一つは、視覚障害者に対する音声ガイドをつくる女性が悩む、映像と言葉との関係である。これはこの映画のストーリーの起点になっている。視覚障害者に対してどのような言葉を用いることが、ハンディキャップを補うことになるのか。映画の最初で女性のナレーションの言葉に対して「それはあなたの押しつけではないか、主観ではないか」というような障害者からの問いがつきつけられていたが、これは映像と文字言語の関係にとどまらない、映画と文学との関係という普遍的なテーマでもある。
二つ目は、映画のなかで映画作成を行っていて、いわば劇中劇の体裁をとることで、観客は二重の虚構のなかで視点を定めにくくされている。劇中劇で、妻の首を絞めることでその妻との一体感を表現した男の最後の行動をどのような言葉で表現するかをめぐり、女性が監督にインタビューするシーンがあるが、監督は沈黙してしまう。これで観客もまた宙づりにされる。
三つ目に、時折差し込まれる視覚障害の男性の視野を通して表現される世界である。定まらない焦点のカメラワークを使ったぼやけた画像が多用され、また、視界が徐々に狭まっていって、最後の方ではまっ黒になっていくことによって観客もまた闇の世界に連れ込まれる。
四つ目は、女性と男性との関係の対立と和解である。最初は音声ガイドの仕方をめぐる対立から始まるのだが、女性自身が父親の失踪と母親の認知症という経験を通じて不安定な心理状態にあり、カメラマンだった男性が視覚を求めている部分と共鳴し合う展開がある。
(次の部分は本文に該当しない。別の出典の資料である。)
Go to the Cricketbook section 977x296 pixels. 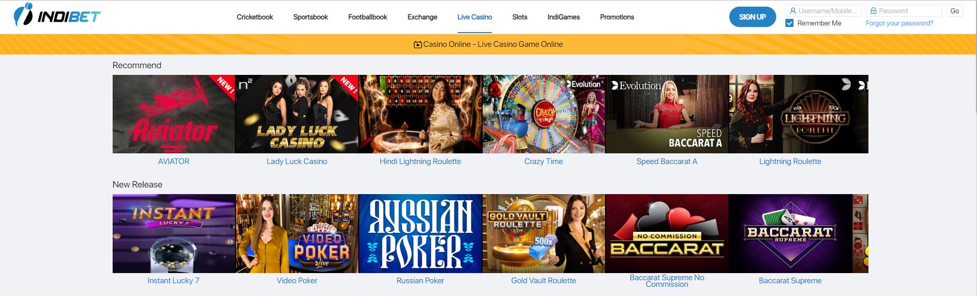click(255, 17)
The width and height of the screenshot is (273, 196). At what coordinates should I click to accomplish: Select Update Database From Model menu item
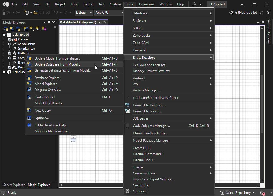pos(57,64)
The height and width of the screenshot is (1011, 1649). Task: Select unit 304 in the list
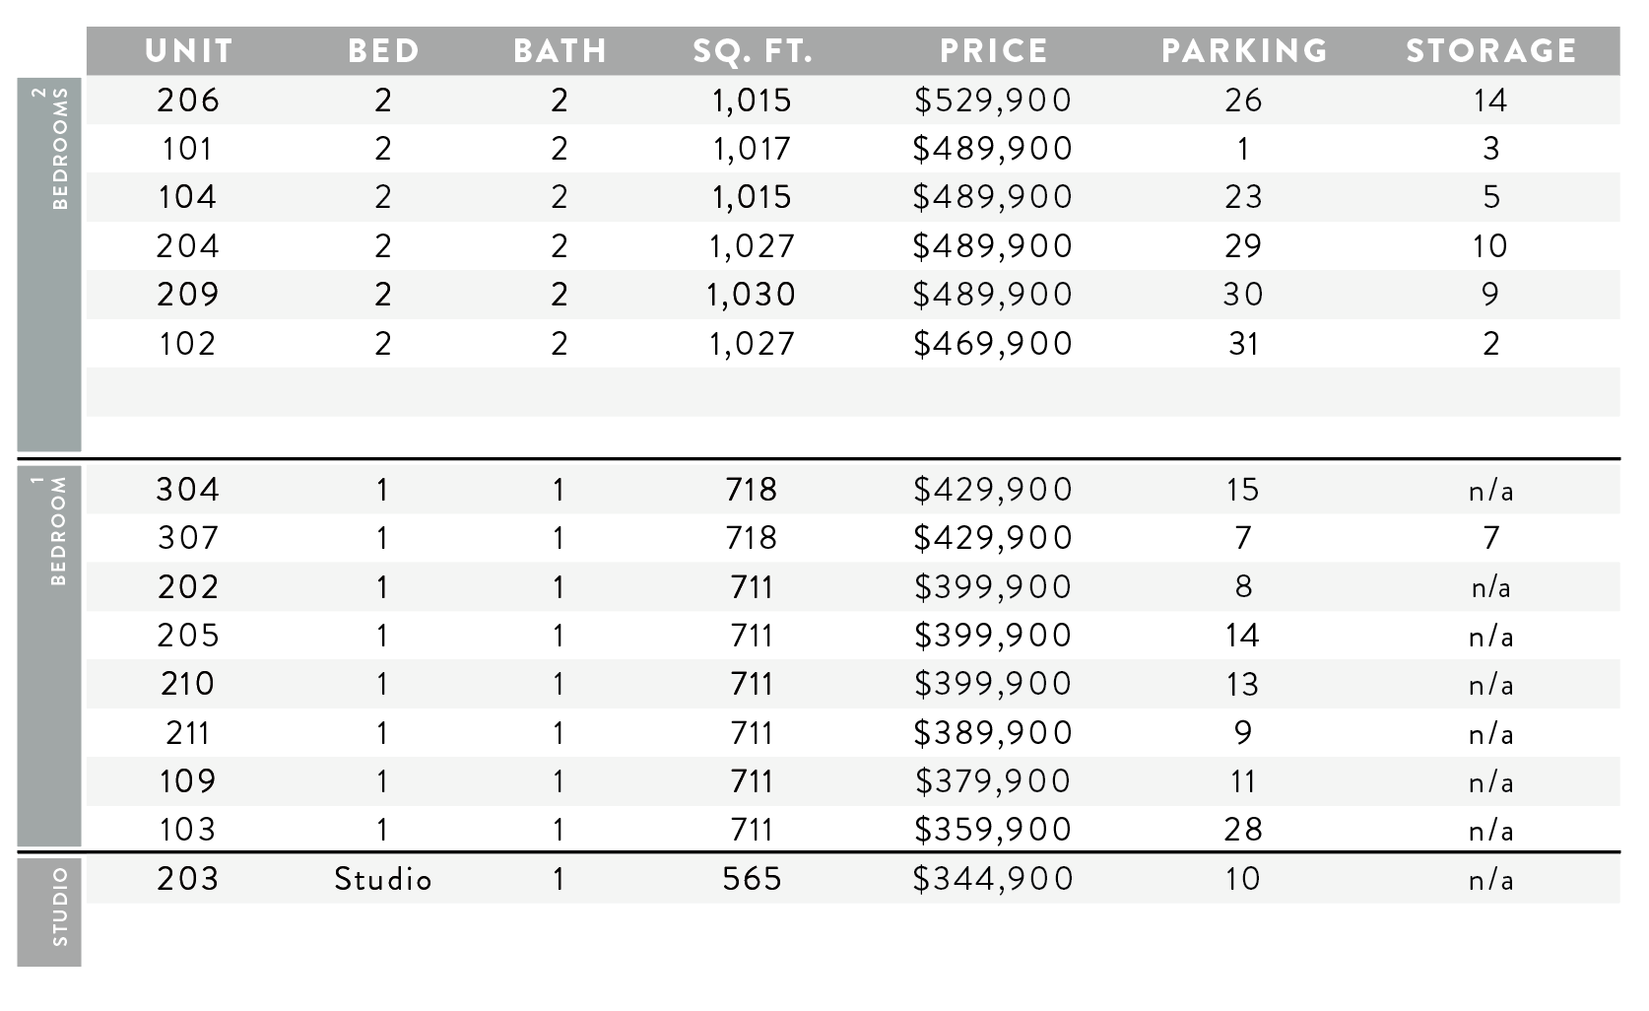188,490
女性は彼に映像世界の成功者としてのあこがれを見いだし、男性は彼女に新しい人生の希望を見いだすという調和的なエンディングを演出するためだったのだろう。
そして五つ目に、だが女性と男性が異なった光を見ていることは、それぞれのエピソードが示唆している。女性が彼に重ね合わせているのが父親のイメージであることは、認知症の母親を追って迷い込んだ奈良の山のなかで、失踪した父親とかわす幼児期の会話の幻想シーンがあることで示される。他方、男性は、自分の愛用の仕事道具だったライカのカメラを最後には放り投げることで(実はその前にこのカメラが盗まれるシーンがあるがこれは何だか唐突でしっくりこなかった)、新しい世界に入る決断をしたことが示唆される。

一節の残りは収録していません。